In reply to the staff of Motorsport Marketing: Here's one reason why I buy your magazine at the newsstand.. I too like Alcohol fuels but you should have mentioned how toxic Methanol is compared to Ethanol. While it is the cheapest per gallon fuel the nearly double requirement raises it's cost up there.. Yes it does make more power than ethanol but the ease and low price of E85 more than offsets it's power and lower cost.. I treat my E 85 to a 5% upgrade with race gas. It increases the octane by a significant amount while adding nominally to cost. Pure Ethanol is 114 octane. Imagine how low octane the gas blended with ethanol is to drop it to pump numbers!!!!!! A little 114 Octane seems to make a real difference..

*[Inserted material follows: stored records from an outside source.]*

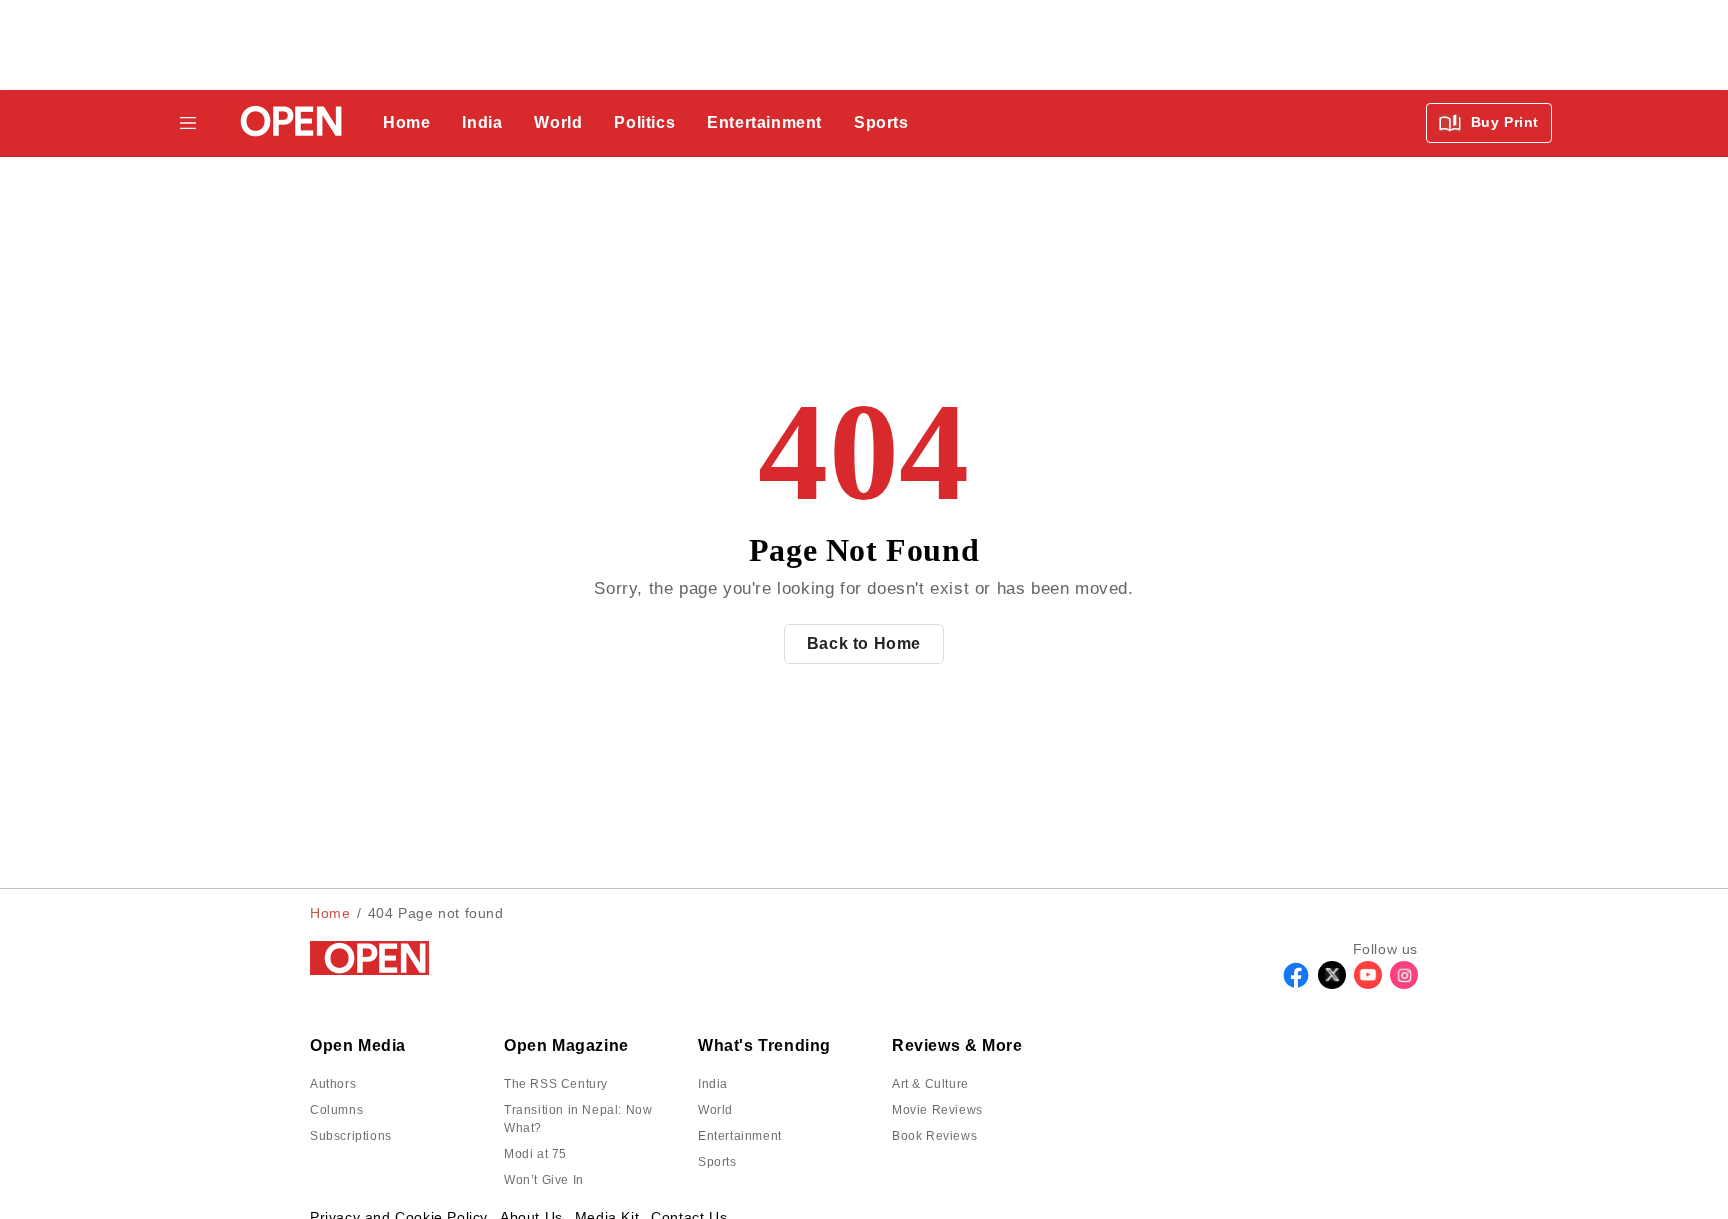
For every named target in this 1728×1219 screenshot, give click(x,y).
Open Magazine (566, 1045)
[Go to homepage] (285, 123)
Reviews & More (957, 1045)
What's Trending (764, 1045)
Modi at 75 (535, 1154)
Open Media (358, 1045)
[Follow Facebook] (1296, 983)
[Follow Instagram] (1404, 983)
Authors (333, 1084)
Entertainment (764, 122)
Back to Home (864, 643)
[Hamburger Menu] (188, 123)
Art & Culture (930, 1084)
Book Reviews (934, 1136)
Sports (881, 122)
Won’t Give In (544, 1180)
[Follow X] (1332, 983)
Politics (644, 122)
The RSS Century (556, 1084)
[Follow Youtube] (1368, 983)
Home (406, 122)
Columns (336, 1110)
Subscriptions (351, 1136)
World (558, 122)
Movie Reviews (937, 1110)
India (482, 122)
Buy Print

I'd love to see you do a test of that same engine Turbo/supercharged, where the real advantage of alcohol would come out..

foxtrapper UltimaDork
4/15/16 6:22 a.m.
bmwpc wrote: ...The test should clearly indicate that the results are only applicable when the vehicle can be tuned for each fuel. So if you are applying this to your street car or any other vehicle for which the mixture, timing, fuel pressure, etc. cannot be individually adjusted, the results are mostly not applicable.

I rather agree with you. The article almost wasn't on fuel, but more on engine tuning for a particular fuel.

Kinda thought the article made much ado about essentially nothing with regards to the tiny differences in base gasoline fuels. Especially in light of the substantial difference methanol gave.